Nothing but the lines from the one containing "This screenshot has width=913, height=601." through the last line of the data below should be returned, each exactly as it stands, pictures excluded.

• **Dataset entries**:
=== Begin Enclosure ===

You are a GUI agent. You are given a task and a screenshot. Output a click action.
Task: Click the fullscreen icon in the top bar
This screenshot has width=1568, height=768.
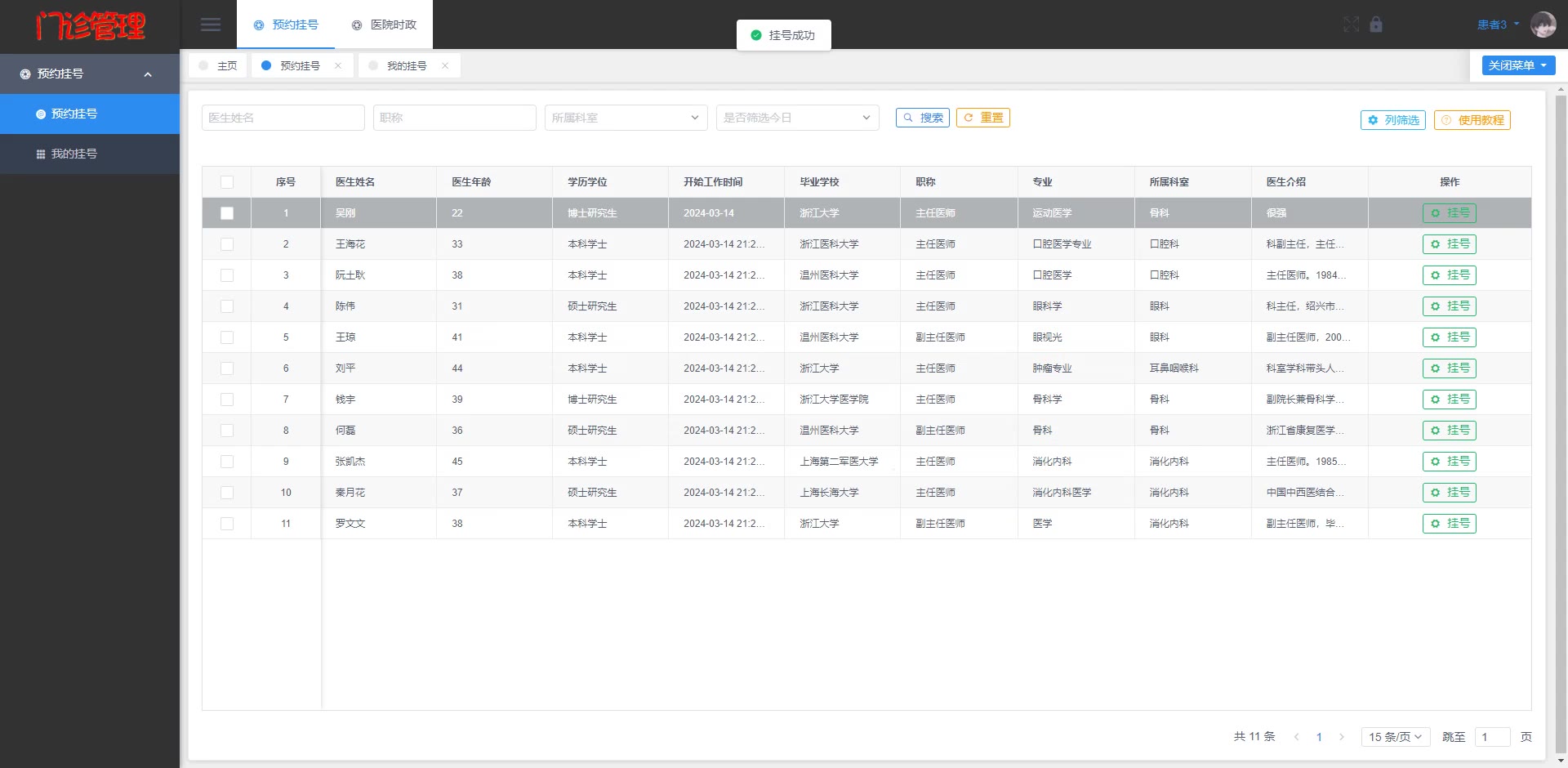1352,25
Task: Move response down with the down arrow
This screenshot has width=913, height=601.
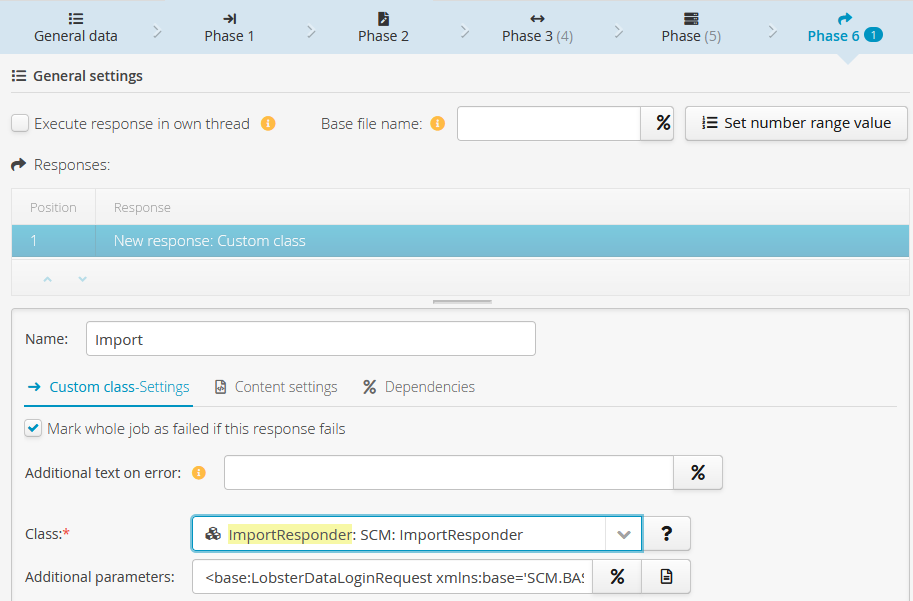Action: [82, 279]
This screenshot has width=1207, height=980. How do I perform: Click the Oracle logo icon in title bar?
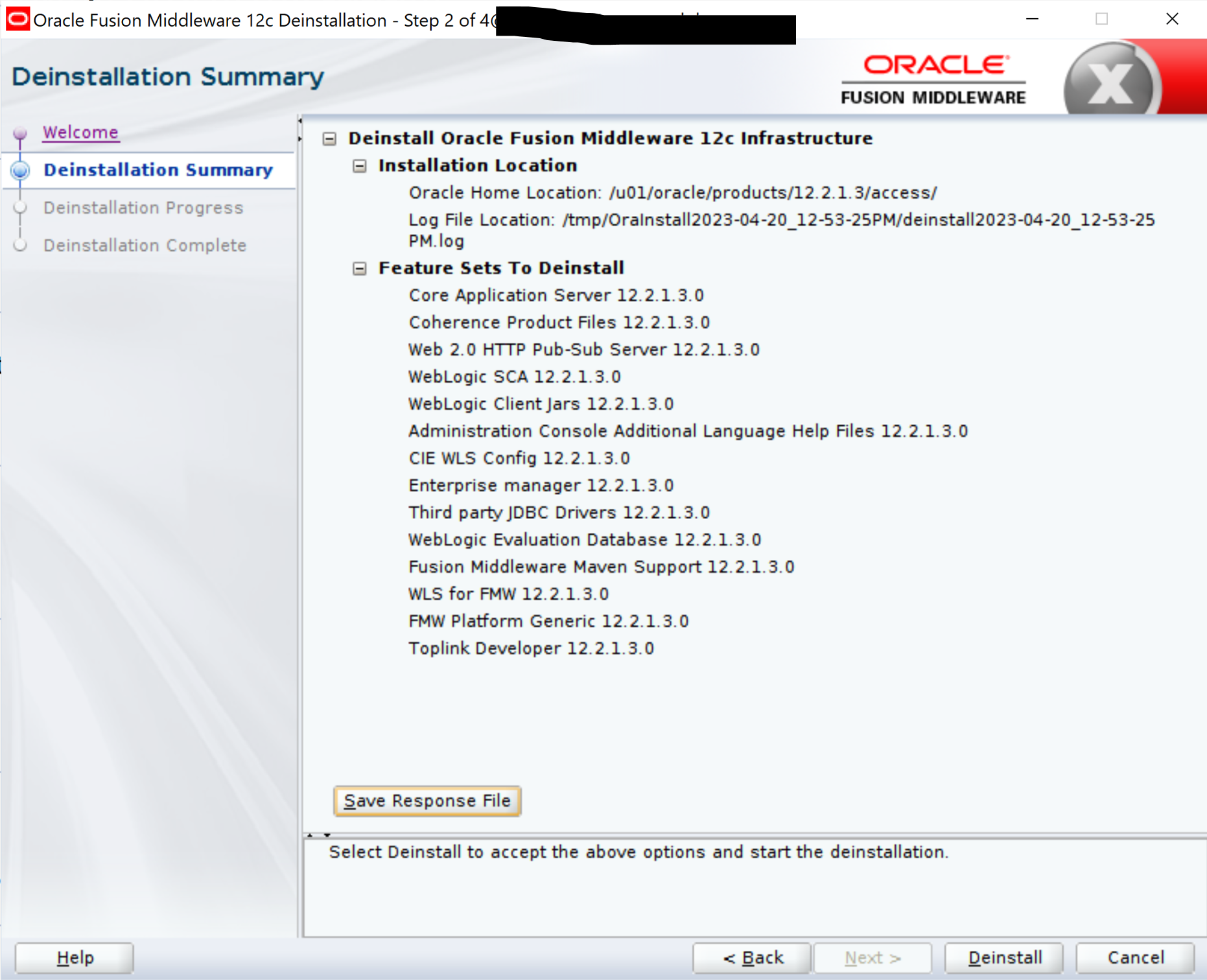click(x=18, y=19)
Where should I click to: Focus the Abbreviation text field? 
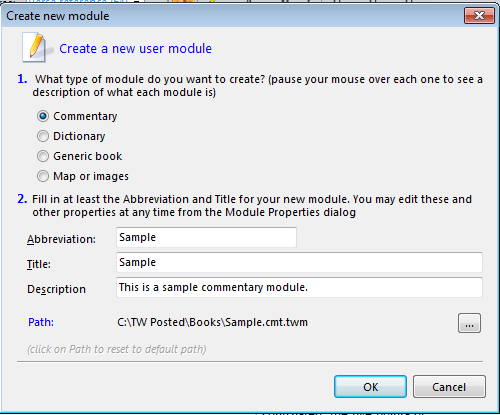(206, 237)
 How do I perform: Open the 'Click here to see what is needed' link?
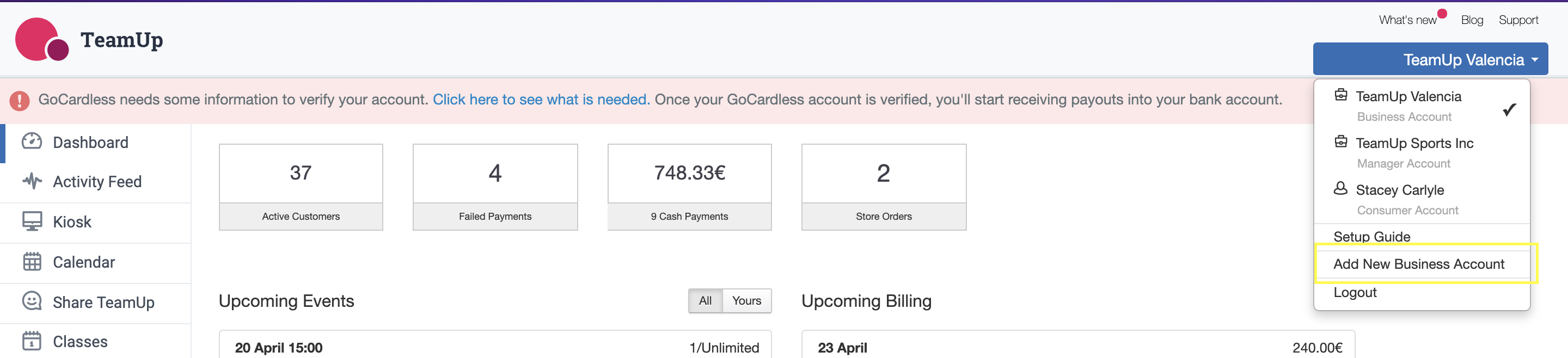coord(541,100)
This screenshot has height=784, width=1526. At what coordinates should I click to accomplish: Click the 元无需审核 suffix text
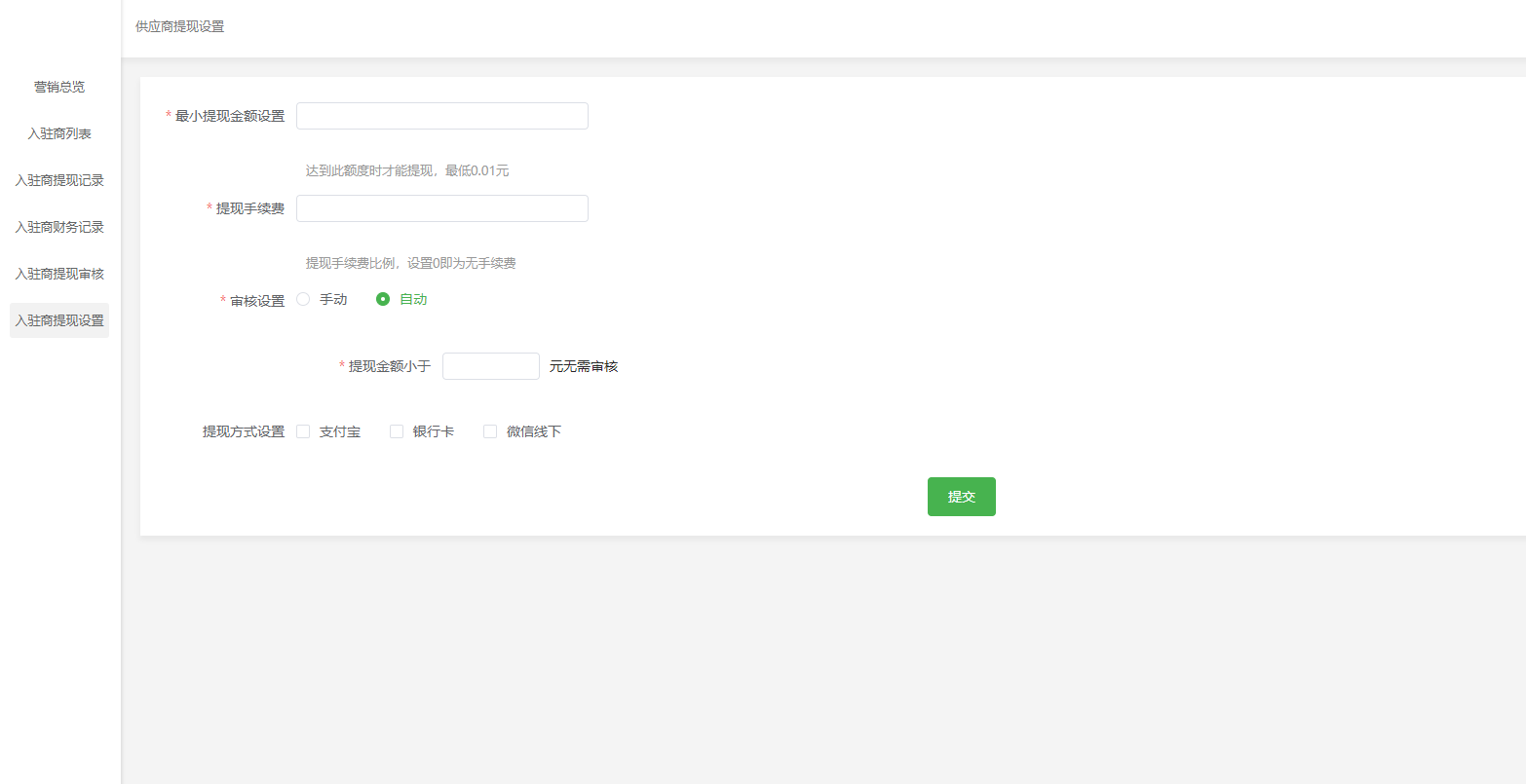pos(584,366)
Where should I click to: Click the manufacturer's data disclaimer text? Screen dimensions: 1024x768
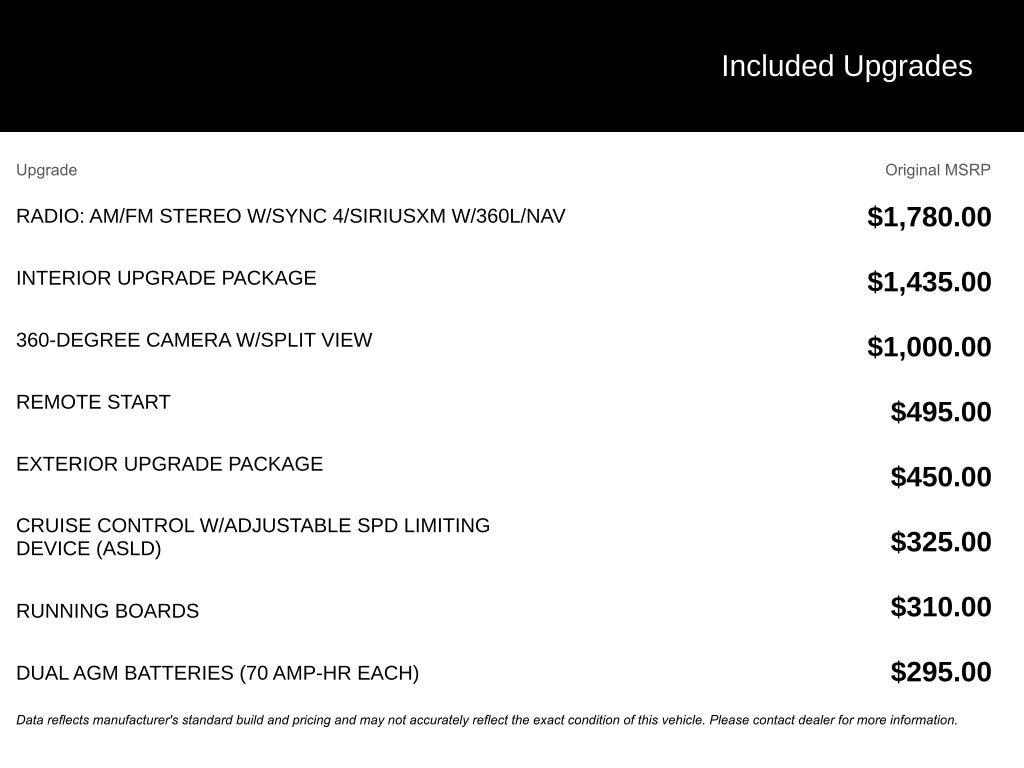(487, 720)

=== End Enclosure ===

• **Task result**:
This screenshot has width=913, height=601.
Action: [82, 279]
This screenshot has width=1207, height=980. How do I perform: Click the Oracle logo icon in title bar?
click(x=18, y=19)
Where should I click to: Focus the Abbreviation text field? 
(206, 237)
 How do I perform: Open the 'Click here to see what is needed' link?
coord(541,100)
This screenshot has height=784, width=1526. At what coordinates should I click to accomplish: Click the 元无需审核 suffix text
pos(584,366)
Where should I click to: Click the manufacturer's data disclaimer text? Screen dimensions: 1024x768
(487, 720)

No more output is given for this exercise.